CMA CGM、日本直行便を独立サービス化

仏大手船社CMA CGMが日本と北ヨーロッパを結ぶ独立した直通サービスの立ち上げを計画していることが明らかになった。The Loadstarが報じた。同社はこれまでアライアンスのサービスを通じて日本発着荷物を輸送してきたが、今回の動きは独自ルートの構築を意図したものとみられる。

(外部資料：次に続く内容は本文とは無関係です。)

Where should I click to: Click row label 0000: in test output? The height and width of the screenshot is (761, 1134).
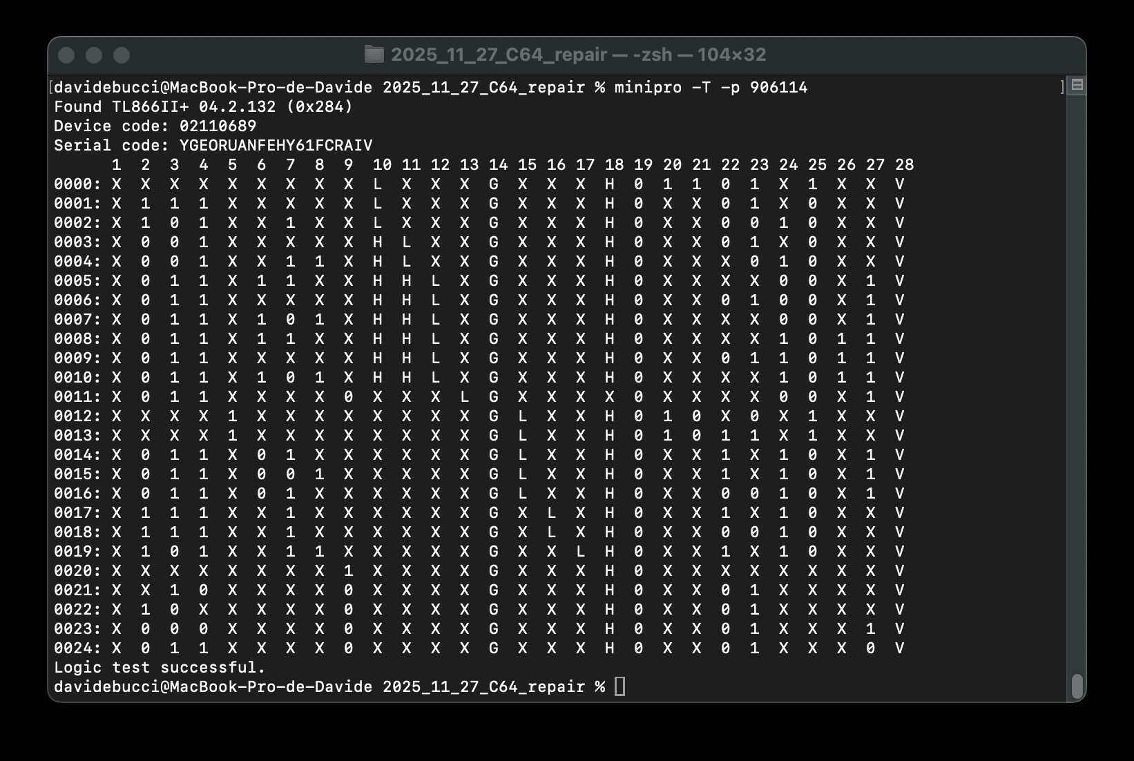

具体的な開設時期や寄港地は明らかにされていないが、日本の主要港から北欧諸港への直行便が実現すれば、トランシップが不要となりリードタイムの短縮が期待できる。荷主企業やフォワーダーにとって、欧州向け輸送の選択肢が広がることになる。

インド・中東・東アフリカ網も再編成

CMA CGMはアジア欧州だけでなく、インド亜大陸、中東、東アフリカを結ぶサービスネットワークの再編成も進める。Container Newsによると、この再編は2026年3月に発効する予定だ。

同社は複数地域で既存航路網を見直し、より効率的な配船体制の構築を目指す。インド・中東経由で欧州に至るルートは、日本発荷物の一部にも利用されてきた経緯がある。再編により、これらルート経由の荷物の輸送条件が変わる可能性がある。

アライアンス依存からの脱却加速

一連の動きは、CMA CGMがアライアンス依存から脱却し、独自サービス網を強化する戦略の一環とみられる。同社は近年、自社単独での航路開設を積極化している。

日本の物流実務者にとっては、CMA CGM単独サービスの利用条件や運賃体系の把握が必要になる。従来のアライアンスサービスとの比較検討が求められる局面だ。新サービスの詳細が公表され次第、輸送ルートの見直しを含めた対応が必要となる。